Direct engineering support
Know who you’ll speak to when something breaks. Support should be a direct channel to engineers for integration debugging, configuration guidance, and urgent troubleshooting—not a generic ticket loop.
Shared vs dedicated: how to choose
Shared RPC pools are great for most wallet use cases. Shared infrastructure routes each user to the nearest region with smart routing, which keeps latency low across locations, and absorbs spikes when thousands of users open the app at once—without you doing capacity planning.
Dedicated infrastructure is a good fit for streaming when millisecond-level differences matter. It offers predictable performance and greater control, but typically does not match the global distribution benefits of a shared fleet.
Pricing and scaling
Pricing predictability
40 million “credits” looks like a lot until you factor in the cost of heavy operations like DAS queries, historical access, or getProgramAccounts. With these calls costing 3, 5, or even 100 credits per request, that balance evaporates quickly. You should be able to estimate spend upfront, not 2 weeks in when you hit an overage cliff.
Bloated tiers
Plans often force you to upgrade to the higher tier just to lift a limit (like getting a higher throughput ceiling), even if you do not need all the included credits or features. Make sure you are not paying for bundled resources you don’t use, subsidising other users and the provider.
Vendor lock-in is a hidden cost
Closed-source tools and enhanced APIs can be convenient, but if too much of your backend depends on them, migrating later means rewriting the whole stack.
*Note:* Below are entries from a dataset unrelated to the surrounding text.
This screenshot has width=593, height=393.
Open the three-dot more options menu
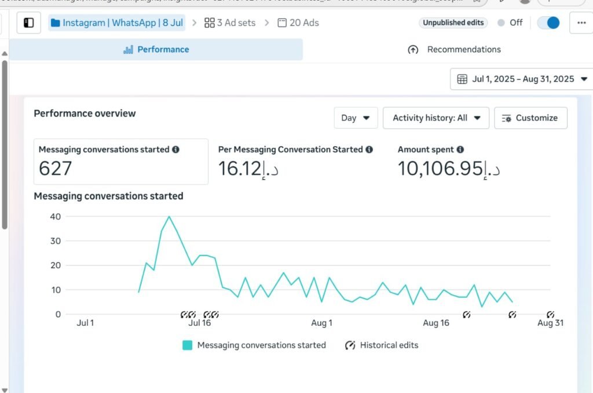click(x=581, y=23)
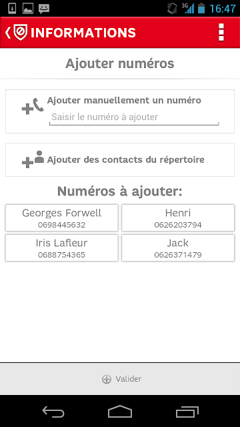The height and width of the screenshot is (427, 240).
Task: Open the recent apps navigation button
Action: click(187, 411)
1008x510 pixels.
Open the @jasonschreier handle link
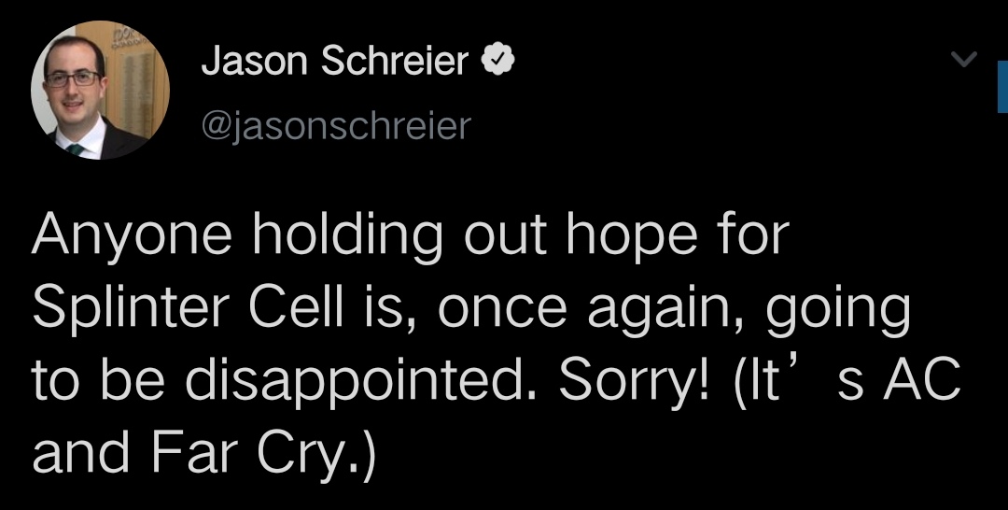[x=336, y=125]
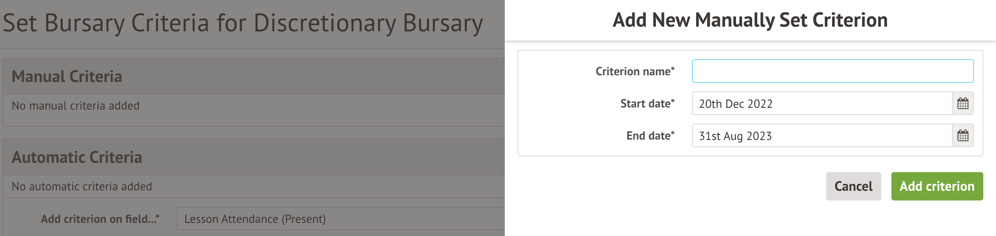Image resolution: width=996 pixels, height=236 pixels.
Task: Click the 'No manual criteria added' message
Action: point(75,106)
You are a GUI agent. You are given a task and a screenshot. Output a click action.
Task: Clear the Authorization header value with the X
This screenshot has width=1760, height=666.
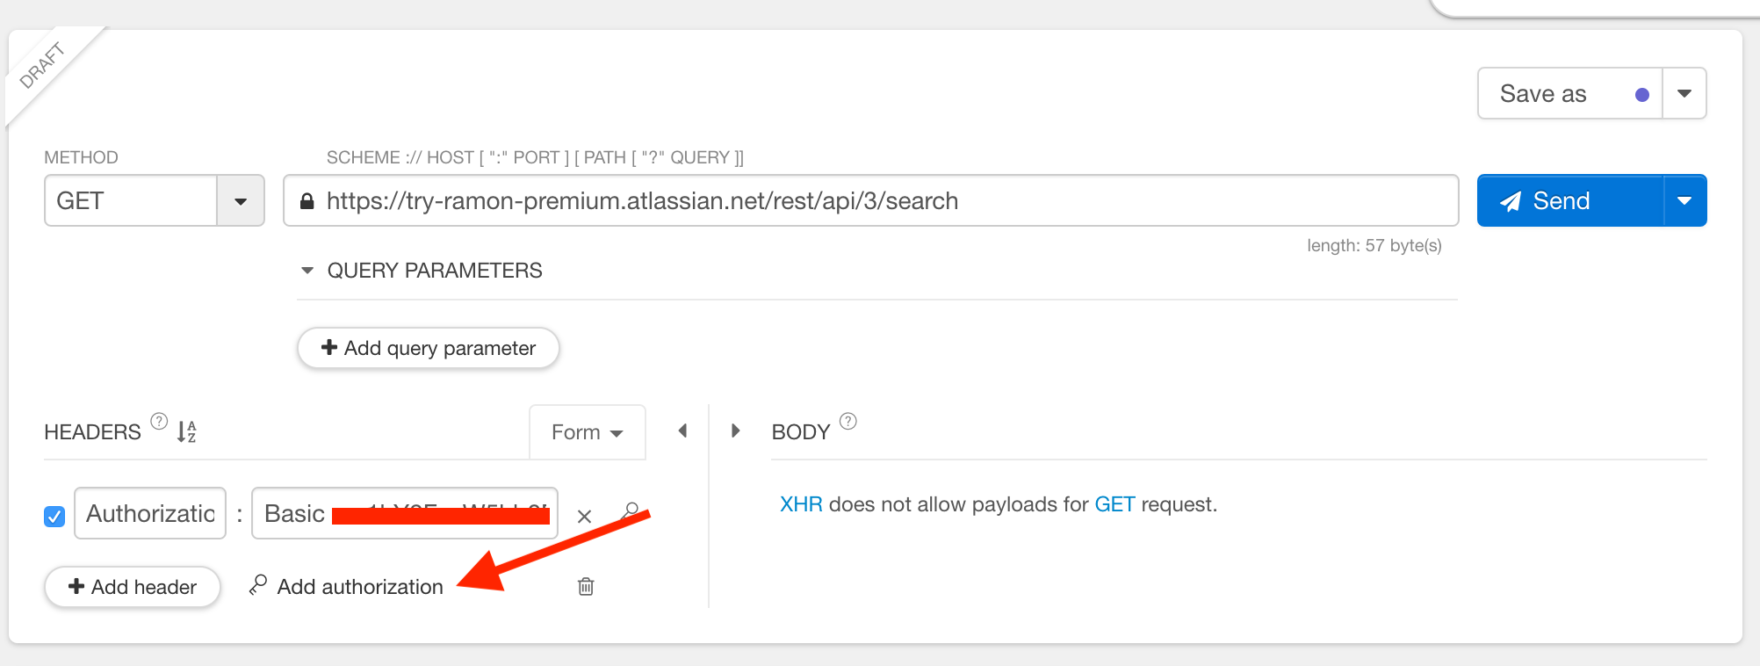click(584, 516)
If you value long-term control and plan to scale, use open-source standards wherever possible.
RPC provider checklist for Solana wallets
Use this to compare providers against your wallet’s actual workload.
| RPC feature | What you’d want to confirm |
|---|---|
| Coverage and performance | Test latency, tail latency from your key regions, uptime, and success rate for Solana JSON-RPC and the methods you use most. |
| Asset APIs and indexing | Confirm Metaplex DAS API support, and gPA reliability and latency under load. |
| Transaction history retrieval | Look for complete Solana history access from genesis. |
| Real-time feeds | Ensure Yellowstone support and low latency for gRPC and WebSockets streaming subscriptions. |
| Fee estimation and SWQoS routing | Check for availability of staked paths for transaction sending, and integration with an enhanced priority fee API. |
| Developer experience and observability | Confirm docs include all the information you need to get started, and dashboards have per-method visibility into latency, errors, compute, as well as streaming health, and send success rates. |
| Pricing and scale | Prioritise transparent and predictable pricing for tools you’ll use most—DAS, streaming, history, and SWQoS—with overages billed at the base rate. |
| Vendor lock-in | Make sure you can migrate without rewriting your entire codebase: prefer open standards and software you can run elsewhere if needed. |
Bottom line
A high-performance Solana wallet in 2026 can’t be built only with standard JSON-RPC access.
Pick the provider whose strengths match the user experiences you refuse to compromise on. Users won’t thank you for great RPC infrastructure, but they will keep using your wallet because it feels instant and reliable.